Problem to solve | Please duplicate everything in the listing below, from the line containing "This screenshot has width=1324, height=550." down to the line containing "Click the Upgrade link", with both of those lines included and each line unchanged.

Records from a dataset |
===

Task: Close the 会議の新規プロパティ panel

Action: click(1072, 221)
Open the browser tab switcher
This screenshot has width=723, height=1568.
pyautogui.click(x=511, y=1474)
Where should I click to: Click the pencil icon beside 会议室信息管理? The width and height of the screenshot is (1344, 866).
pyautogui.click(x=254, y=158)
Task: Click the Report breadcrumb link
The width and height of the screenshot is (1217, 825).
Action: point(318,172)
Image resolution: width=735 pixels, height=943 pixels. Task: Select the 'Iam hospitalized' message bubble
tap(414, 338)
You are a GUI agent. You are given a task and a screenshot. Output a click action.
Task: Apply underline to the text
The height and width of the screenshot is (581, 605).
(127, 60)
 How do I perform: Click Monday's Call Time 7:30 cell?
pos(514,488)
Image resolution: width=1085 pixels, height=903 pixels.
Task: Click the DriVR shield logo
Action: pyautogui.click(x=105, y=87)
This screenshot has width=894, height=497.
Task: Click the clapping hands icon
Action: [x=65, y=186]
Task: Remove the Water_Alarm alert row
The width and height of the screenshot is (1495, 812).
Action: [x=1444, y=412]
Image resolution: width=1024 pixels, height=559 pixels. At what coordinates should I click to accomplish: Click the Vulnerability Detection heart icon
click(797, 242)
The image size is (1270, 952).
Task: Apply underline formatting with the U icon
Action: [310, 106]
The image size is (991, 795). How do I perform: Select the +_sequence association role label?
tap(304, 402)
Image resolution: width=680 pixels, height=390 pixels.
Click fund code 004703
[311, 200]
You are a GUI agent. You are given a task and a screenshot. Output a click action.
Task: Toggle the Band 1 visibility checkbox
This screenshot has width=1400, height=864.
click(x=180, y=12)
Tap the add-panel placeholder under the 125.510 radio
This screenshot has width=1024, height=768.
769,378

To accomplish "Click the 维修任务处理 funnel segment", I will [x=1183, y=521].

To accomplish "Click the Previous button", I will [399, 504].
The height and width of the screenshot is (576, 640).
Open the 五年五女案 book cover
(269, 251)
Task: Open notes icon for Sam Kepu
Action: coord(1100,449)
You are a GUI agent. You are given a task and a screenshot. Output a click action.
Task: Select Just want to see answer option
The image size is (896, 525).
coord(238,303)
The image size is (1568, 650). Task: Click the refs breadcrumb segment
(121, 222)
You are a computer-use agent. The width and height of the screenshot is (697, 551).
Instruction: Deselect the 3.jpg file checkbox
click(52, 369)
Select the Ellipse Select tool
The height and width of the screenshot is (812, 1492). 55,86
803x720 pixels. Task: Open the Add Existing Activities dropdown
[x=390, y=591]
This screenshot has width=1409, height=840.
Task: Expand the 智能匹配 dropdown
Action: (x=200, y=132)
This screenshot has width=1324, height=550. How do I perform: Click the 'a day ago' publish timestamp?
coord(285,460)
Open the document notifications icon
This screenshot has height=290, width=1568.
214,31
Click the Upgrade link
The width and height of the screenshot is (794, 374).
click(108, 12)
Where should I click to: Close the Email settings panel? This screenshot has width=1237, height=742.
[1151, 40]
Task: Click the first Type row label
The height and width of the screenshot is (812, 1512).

===

Reply |
This screenshot has width=1324, height=550. How do I perform: Click the 'a day ago' publish timestamp?
coord(285,460)
Open the document notifications icon
This screenshot has height=290, width=1568.
214,31
Click the Upgrade link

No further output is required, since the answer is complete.